Would you give the entries below again, precisely as they are written?

[Collected data]
──────────

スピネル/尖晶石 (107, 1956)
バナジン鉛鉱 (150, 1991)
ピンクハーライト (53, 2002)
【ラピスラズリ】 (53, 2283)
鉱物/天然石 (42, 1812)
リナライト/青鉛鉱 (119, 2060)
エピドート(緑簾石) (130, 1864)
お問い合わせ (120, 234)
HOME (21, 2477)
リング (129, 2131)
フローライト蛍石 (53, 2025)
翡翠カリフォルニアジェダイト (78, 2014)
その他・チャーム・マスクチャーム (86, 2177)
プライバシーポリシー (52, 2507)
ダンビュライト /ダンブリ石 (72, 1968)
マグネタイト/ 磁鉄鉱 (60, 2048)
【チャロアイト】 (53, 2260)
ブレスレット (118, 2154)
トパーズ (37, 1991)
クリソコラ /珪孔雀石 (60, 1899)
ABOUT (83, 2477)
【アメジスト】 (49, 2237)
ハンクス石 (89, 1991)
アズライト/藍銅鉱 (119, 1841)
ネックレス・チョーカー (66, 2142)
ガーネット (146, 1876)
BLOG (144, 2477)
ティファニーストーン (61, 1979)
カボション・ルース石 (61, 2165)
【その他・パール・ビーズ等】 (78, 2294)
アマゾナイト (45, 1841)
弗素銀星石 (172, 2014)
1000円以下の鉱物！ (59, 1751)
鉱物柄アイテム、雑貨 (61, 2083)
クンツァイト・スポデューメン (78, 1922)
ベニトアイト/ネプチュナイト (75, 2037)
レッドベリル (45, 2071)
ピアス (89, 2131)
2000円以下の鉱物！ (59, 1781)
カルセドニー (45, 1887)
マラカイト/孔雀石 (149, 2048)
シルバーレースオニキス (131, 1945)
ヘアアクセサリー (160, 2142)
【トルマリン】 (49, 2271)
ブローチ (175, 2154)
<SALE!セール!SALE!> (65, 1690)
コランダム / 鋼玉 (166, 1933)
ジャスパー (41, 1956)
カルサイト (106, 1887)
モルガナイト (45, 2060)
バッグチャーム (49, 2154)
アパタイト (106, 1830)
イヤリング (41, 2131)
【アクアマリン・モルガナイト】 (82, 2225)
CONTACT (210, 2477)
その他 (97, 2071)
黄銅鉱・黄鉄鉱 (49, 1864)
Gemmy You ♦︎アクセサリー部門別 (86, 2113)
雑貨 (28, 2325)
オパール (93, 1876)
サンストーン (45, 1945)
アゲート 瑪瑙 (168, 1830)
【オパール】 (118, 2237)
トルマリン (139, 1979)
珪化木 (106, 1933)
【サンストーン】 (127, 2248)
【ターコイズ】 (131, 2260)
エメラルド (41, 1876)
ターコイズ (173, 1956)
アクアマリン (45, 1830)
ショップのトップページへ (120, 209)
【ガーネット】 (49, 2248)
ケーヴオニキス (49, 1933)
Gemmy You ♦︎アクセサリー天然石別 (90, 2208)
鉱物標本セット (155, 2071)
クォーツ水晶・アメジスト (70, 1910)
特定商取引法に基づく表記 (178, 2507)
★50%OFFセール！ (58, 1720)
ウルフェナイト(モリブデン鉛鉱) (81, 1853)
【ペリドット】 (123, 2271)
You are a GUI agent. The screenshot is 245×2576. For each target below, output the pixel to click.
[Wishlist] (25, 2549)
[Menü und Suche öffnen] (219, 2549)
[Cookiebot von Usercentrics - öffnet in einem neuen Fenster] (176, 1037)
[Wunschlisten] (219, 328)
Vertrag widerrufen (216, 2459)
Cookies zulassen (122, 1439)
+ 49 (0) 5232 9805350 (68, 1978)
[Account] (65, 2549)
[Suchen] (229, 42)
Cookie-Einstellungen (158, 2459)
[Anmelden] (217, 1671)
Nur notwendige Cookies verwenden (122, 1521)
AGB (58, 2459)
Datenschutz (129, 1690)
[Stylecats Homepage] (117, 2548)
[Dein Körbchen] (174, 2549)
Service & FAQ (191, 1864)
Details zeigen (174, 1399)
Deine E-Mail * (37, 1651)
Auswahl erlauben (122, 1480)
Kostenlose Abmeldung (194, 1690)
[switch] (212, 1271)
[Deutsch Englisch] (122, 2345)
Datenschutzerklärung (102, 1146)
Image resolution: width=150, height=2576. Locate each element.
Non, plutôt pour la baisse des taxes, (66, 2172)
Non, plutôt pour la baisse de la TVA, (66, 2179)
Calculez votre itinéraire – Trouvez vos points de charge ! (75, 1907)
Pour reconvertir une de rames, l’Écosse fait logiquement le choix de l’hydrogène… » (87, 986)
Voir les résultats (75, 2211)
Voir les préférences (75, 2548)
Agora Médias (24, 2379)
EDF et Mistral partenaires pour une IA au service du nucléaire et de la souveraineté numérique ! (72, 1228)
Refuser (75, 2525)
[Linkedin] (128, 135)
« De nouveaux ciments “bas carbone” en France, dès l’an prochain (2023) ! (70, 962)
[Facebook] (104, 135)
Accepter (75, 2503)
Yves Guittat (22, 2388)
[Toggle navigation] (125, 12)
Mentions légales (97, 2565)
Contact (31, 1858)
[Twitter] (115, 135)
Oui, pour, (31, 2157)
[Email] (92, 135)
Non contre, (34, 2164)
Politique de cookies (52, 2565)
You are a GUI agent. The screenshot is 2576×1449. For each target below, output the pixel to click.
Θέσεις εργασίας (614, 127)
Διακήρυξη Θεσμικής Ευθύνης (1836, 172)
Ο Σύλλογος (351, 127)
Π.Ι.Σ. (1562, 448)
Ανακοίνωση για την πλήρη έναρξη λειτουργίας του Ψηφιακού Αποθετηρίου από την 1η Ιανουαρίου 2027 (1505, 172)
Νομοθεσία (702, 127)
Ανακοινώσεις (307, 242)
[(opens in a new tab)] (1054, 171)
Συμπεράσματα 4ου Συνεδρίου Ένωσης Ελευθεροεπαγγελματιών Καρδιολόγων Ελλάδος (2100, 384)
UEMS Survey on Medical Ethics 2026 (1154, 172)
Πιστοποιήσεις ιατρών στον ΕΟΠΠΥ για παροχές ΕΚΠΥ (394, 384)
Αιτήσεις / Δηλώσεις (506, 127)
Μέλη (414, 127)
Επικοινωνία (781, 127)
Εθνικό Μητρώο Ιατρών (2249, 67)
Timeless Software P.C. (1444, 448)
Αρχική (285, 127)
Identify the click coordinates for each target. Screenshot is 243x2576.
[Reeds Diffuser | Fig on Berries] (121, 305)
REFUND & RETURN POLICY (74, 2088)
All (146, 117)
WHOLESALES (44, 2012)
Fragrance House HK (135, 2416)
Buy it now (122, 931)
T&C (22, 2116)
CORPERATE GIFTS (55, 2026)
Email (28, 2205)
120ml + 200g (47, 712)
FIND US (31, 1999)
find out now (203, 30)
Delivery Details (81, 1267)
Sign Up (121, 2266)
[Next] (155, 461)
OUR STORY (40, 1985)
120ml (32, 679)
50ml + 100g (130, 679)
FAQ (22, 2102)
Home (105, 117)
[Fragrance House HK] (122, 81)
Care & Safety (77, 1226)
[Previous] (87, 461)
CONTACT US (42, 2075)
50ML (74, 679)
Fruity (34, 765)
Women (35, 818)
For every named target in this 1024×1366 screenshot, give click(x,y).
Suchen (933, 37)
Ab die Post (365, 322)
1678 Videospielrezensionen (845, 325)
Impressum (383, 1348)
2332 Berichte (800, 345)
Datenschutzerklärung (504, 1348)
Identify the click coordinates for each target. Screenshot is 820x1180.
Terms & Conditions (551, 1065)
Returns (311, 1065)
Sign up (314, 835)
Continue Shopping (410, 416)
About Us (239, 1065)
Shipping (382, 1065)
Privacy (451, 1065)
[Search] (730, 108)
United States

──────────

▶ FINAL ANSWER
スピネル/尖晶石 (107, 1956)
バナジン鉛鉱 (150, 1991)
ピンクハーライト (53, 2002)
【ラピスラズリ】 (53, 2283)
鉱物/天然石 (42, 1812)
リナライト/青鉛鉱 (119, 2060)
エピドート(緑簾石) (130, 1864)
お問い合わせ (120, 234)
HOME (21, 2477)
リング (129, 2131)
フローライト蛍石 (53, 2025)
翡翠カリフォルニアジェダイト (78, 2014)
その他・チャーム・マスクチャーム (86, 2177)
プライバシーポリシー (52, 2507)
ダンビュライト /ダンブリ石 (72, 1968)
マグネタイト/ 磁鉄鉱 (60, 2048)
【チャロアイト】 (53, 2260)
ブレスレット (118, 2154)
トパーズ (37, 1991)
クリソコラ /珪孔雀石 (60, 1899)
ABOUT (83, 2477)
【アメジスト】 (49, 2237)
ハンクス石 (89, 1991)
アズライト/藍銅鉱 (119, 1841)
ネックレス・チョーカー (66, 2142)
ガーネット (146, 1876)
BLOG (144, 2477)
ティファニーストーン (61, 1979)
カボション・ルース石 (61, 2165)
【その他・パール・ビーズ等】 (78, 2294)
アマゾナイト (45, 1841)
弗素銀星石 (172, 2014)
1000円以下の鉱物！ (59, 1751)
鉱物柄アイテム、雑貨 (61, 2083)
クンツァイト・スポデューメン (78, 1922)
ベニトアイト/ネプチュナイト (75, 2037)
レッドベリル (45, 2071)
ピアス (89, 2131)
2000円以下の鉱物！ (59, 1781)
カルセドニー (45, 1887)
マラカイト/孔雀石 (149, 2048)
シルバーレースオニキス (131, 1945)
ヘアアクセサリー (160, 2142)
【トルマリン】 (49, 2271)
ブローチ (175, 2154)
<SALE!セール!SALE!> (65, 1690)
コランダム / 鋼玉 (166, 1933)
ジャスパー (41, 1956)
カルサイト (106, 1887)
モルガナイト (45, 2060)
バッグチャーム (49, 2154)
アパタイト (106, 1830)
イヤリング (41, 2131)
【アクアマリン・モルガナイト】 (82, 2225)
CONTACT (210, 2477)
その他 (97, 2071)
黄銅鉱・黄鉄鉱 (49, 1864)
Gemmy You ♦︎アクセサリー部門別 (86, 2113)
雑貨 (28, 2325)
オパール (93, 1876)
サンストーン (45, 1945)
アゲート 瑪瑙 (168, 1830)
【オパール】 (118, 2237)
トルマリン (139, 1979)
珪化木 (106, 1933)
【サンストーン】 (127, 2248)
【ターコイズ】 (131, 2260)
エメラルド (41, 1876)
ターコイズ (173, 1956)
アクアマリン (45, 1830)
ショップのトップページへ (120, 209)
【ガーネット】 (49, 2248)
ケーヴオニキス (49, 1933)
Gemmy You ♦︎アクセサリー天然石別 (90, 2208)
鉱物標本セット (155, 2071)
クォーツ水晶・アメジスト (70, 1910)
特定商取引法に基づく表記 (178, 2507)
★50%OFFセール！ (58, 1720)
ウルフェナイト(モリブデン鉛鉱) (81, 1853)
【ペリドット】 (123, 2271)
You are a GUI agent. The screenshot is 245×2576. For each target below, output the pixel to click.
[Wishlist] (25, 2549)
[Menü und Suche öffnen] (219, 2549)
[Cookiebot von Usercentrics - öffnet in einem neuen Fenster] (176, 1037)
[Wunschlisten] (219, 328)
Vertrag widerrufen (216, 2459)
Cookies zulassen (122, 1439)
+ 49 (0) 5232 9805350 (68, 1978)
[Account] (65, 2549)
[Suchen] (229, 42)
Cookie-Einstellungen (158, 2459)
[Anmelden] (217, 1671)
Nur notwendige Cookies verwenden (122, 1521)
AGB (58, 2459)
Datenschutz (129, 1690)
[Stylecats Homepage] (117, 2548)
[Dein Körbchen] (174, 2549)
Service & FAQ (191, 1864)
Details zeigen (174, 1399)
Deine E-Mail * (37, 1651)
Auswahl erlauben (122, 1480)
Kostenlose Abmeldung (194, 1690)
[switch] (212, 1271)
[Deutsch Englisch] (122, 2345)
Datenschutzerklärung (102, 1146)
Image resolution: width=150, height=2576. Locate each element.
Non, plutôt pour la baisse des taxes, (66, 2172)
Non, plutôt pour la baisse de la TVA, (66, 2179)
Calculez votre itinéraire – Trouvez vos points de charge ! (75, 1907)
Pour reconvertir une de rames, l’Écosse fait logiquement le choix de l’hydrogène… » (87, 986)
Voir les résultats (75, 2211)
Voir les préférences (75, 2548)
Agora Médias (24, 2379)
EDF et Mistral partenaires pour une IA au service du nucléaire et de la souveraineté numérique ! (72, 1228)
Refuser (75, 2525)
[Linkedin] (128, 135)
« De nouveaux ciments “bas carbone” en France, dès l’an prochain (2023) ! (70, 962)
[Facebook] (104, 135)
Accepter (75, 2503)
Yves Guittat (22, 2388)
[Toggle navigation] (125, 12)
Mentions légales (97, 2565)
Contact (31, 1858)
[Twitter] (115, 135)
Oui, pour, (31, 2157)
[Email] (92, 135)
Non contre, (34, 2164)
Politique de cookies (52, 2565)
You are a GUI agent. The screenshot is 2576×1449. For each target below, output the pixel to click.
Θέσεις εργασίας (614, 127)
Διακήρυξη Θεσμικής Ευθύνης (1836, 172)
Ο Σύλλογος (351, 127)
Π.Ι.Σ. (1562, 448)
Ανακοίνωση για την πλήρη έναρξη λειτουργίας του Ψηφιακού Αποθετηρίου από την 1η Ιανουαρίου 2027 (1505, 172)
Νομοθεσία (702, 127)
Ανακοινώσεις (307, 242)
[(opens in a new tab)] (1054, 171)
Συμπεράσματα 4ου Συνεδρίου Ένωσης Ελευθεροεπαγγελματιών Καρδιολόγων Ελλάδος (2100, 384)
UEMS Survey on Medical Ethics 2026 (1154, 172)
Πιστοποιήσεις ιατρών στον ΕΟΠΠΥ για παροχές ΕΚΠΥ (394, 384)
Αιτήσεις / Δηλώσεις (506, 127)
Μέλη (414, 127)
Επικοινωνία (781, 127)
Εθνικό Μητρώο Ιατρών (2249, 67)
Timeless Software P.C. (1444, 448)
Αρχική (285, 127)
Identify the click coordinates for each target. Screenshot is 243x2576.
[Reeds Diffuser | Fig on Berries] (121, 305)
REFUND & RETURN POLICY (74, 2088)
All (146, 117)
WHOLESALES (44, 2012)
Fragrance House HK (135, 2416)
Buy it now (122, 931)
T&C (22, 2116)
CORPERATE GIFTS (55, 2026)
Email (28, 2205)
120ml + 200g (47, 712)
FIND US (31, 1999)
find out now (203, 30)
Delivery Details (81, 1267)
Sign Up (121, 2266)
[Next] (155, 461)
OUR STORY (40, 1985)
120ml (32, 679)
50ml + 100g (130, 679)
FAQ (22, 2102)
Home (105, 117)
[Fragrance House HK] (122, 81)
Care & Safety (77, 1226)
[Previous] (87, 461)
CONTACT US (42, 2075)
50ML (74, 679)
Fruity (34, 765)
Women (35, 818)
For every named target in this 1024×1366 screenshot, give click(x,y).
Suchen (933, 37)
Ab die Post (365, 322)
1678 Videospielrezensionen (845, 325)
Impressum (383, 1348)
2332 Berichte (800, 345)
Datenschutzerklärung (504, 1348)
Identify the click coordinates for each target. Screenshot is 820x1180.
Terms & Conditions (551, 1065)
Returns (311, 1065)
Sign up (314, 835)
Continue Shopping (410, 416)
About Us (239, 1065)
Shipping (382, 1065)
Privacy (451, 1065)
[Search] (730, 108)
United States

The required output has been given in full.